Hai orang-orang yang beriman, apabila kamu pergi berjihad di jalan Allah  maka selidikilah dengan jelas dan janganlah kamu mengatakan kepada orang yang memberi salam kepada kamu: “Engkau bukan orang yang beriman!” Jika berlaku demikian berarti kamu hendak mencari harta kehidupan di dunia, padahal di sisi Allah banyak harta kekayaan.
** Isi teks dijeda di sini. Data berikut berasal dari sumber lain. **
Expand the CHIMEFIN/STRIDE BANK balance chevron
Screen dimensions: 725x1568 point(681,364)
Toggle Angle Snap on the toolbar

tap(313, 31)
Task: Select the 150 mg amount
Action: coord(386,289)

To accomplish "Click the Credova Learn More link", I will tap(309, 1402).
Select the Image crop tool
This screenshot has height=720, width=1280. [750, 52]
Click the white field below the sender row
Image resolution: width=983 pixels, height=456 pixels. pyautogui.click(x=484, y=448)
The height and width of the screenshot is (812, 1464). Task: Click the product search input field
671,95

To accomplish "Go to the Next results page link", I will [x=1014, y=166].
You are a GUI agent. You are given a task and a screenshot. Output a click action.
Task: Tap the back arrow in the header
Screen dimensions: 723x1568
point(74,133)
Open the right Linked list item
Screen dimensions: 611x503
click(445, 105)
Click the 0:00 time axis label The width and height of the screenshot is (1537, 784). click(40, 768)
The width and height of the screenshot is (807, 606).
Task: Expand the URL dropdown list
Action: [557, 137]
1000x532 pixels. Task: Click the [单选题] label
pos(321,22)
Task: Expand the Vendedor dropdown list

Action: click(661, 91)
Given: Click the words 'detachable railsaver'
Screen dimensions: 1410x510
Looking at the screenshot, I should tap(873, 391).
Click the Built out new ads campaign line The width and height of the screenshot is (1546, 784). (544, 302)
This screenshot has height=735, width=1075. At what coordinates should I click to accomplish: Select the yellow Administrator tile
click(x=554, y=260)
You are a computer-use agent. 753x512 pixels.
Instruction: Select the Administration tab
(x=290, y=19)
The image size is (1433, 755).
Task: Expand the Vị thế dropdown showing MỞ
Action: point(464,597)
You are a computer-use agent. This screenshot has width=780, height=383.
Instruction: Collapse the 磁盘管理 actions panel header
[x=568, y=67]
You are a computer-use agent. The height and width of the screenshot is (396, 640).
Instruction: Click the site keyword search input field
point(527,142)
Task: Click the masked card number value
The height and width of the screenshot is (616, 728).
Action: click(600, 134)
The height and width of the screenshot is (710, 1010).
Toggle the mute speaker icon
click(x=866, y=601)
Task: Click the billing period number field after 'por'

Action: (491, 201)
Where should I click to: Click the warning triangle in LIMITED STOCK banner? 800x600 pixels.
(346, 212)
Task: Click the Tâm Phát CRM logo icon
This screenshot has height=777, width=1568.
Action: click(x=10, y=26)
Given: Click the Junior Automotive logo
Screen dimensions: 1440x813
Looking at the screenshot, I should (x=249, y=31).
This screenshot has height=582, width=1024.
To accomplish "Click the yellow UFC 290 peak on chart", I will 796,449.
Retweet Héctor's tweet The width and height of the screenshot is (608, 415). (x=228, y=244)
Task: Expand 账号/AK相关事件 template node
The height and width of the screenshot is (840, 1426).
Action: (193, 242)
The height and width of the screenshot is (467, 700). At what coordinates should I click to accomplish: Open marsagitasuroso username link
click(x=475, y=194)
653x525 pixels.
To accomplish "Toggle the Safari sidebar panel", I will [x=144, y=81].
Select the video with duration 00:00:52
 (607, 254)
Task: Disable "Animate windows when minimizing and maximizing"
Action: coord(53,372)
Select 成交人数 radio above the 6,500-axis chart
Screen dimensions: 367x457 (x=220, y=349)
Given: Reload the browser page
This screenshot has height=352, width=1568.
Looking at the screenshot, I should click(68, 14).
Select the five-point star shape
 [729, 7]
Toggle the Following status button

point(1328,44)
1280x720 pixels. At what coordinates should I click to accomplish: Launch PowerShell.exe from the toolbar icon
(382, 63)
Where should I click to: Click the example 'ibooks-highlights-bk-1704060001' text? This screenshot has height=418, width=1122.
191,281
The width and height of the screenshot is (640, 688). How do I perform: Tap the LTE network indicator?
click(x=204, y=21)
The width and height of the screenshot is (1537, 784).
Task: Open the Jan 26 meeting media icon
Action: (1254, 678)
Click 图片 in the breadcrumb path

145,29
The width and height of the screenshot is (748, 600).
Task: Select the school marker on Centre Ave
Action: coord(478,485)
Seperti itulah keadaan kamu dahulu lalu Allah memberi karunia kepada kamu, karena itu selidikilah dengan jelas, sesungguhnya Allah benar-benar Maha Mengetahui mengenai apa pun yang kamu kerjakan. (An-Nisā, [4]:94).
      Kata salām selain mengisyaratkan kepada ucapan “Assalāmu ‘alaykum” yang biasa diucapkan orang Muslim jika bertemu sesama saudaranya seiman, juga berarti adalah “tawaran perdamaian”. Jadi, menurut ayat tersebut kalau satu kaum menawarkan perdamaian atau memperlihatkan sikap damai terhadap kaum Muslimin, maka kaum Muslimin diperintahkan  Allah Swt. supaya menghargai sikap itu dan menjaga diri dari permusuhan.
      Lebih-lebih karena masyarakat Islam Medinah pada masa Nabi Besar Muhammad saw. dilindungi oleh kabilah-kabilah yang bermusuhan, mereka diperintahkan agar menganggap seseorang yang memberi salam kepada mereka dengan cara Islam sebagai seorang Islam (Muslim), kecuali kalau penyelidikan membuktikan sebaliknya.
       Ada pun maksud  ayat  تَبۡتَغُوۡنَ عَرَضَ الۡحَیٰوۃِ الدُّنۡیَا  -- “kamu hendak mencari harta kehidupan di dunia,” ialah  “jika tanpa penyelidikan yang saksama kamu menyangka orang yang mengucapkan “salam sebagai orang kafir   --  maka hal ini akan berarti bahwa “kamu ingin membunuh dia dan memiliki kekayaannya.” Tingkah demikian akan menunjukkan bahwa dalam melakukan “jihad di jalan Allah” tersebut  “kamu lebih menyukai harta duniawi daripada keridhaan Allah Swt. فَعِنۡدَ اللّٰہِ مَغَانِمُ کَثِیۡرَۃٌ – “padahal di sisi Allah banyak harta kekayaan”.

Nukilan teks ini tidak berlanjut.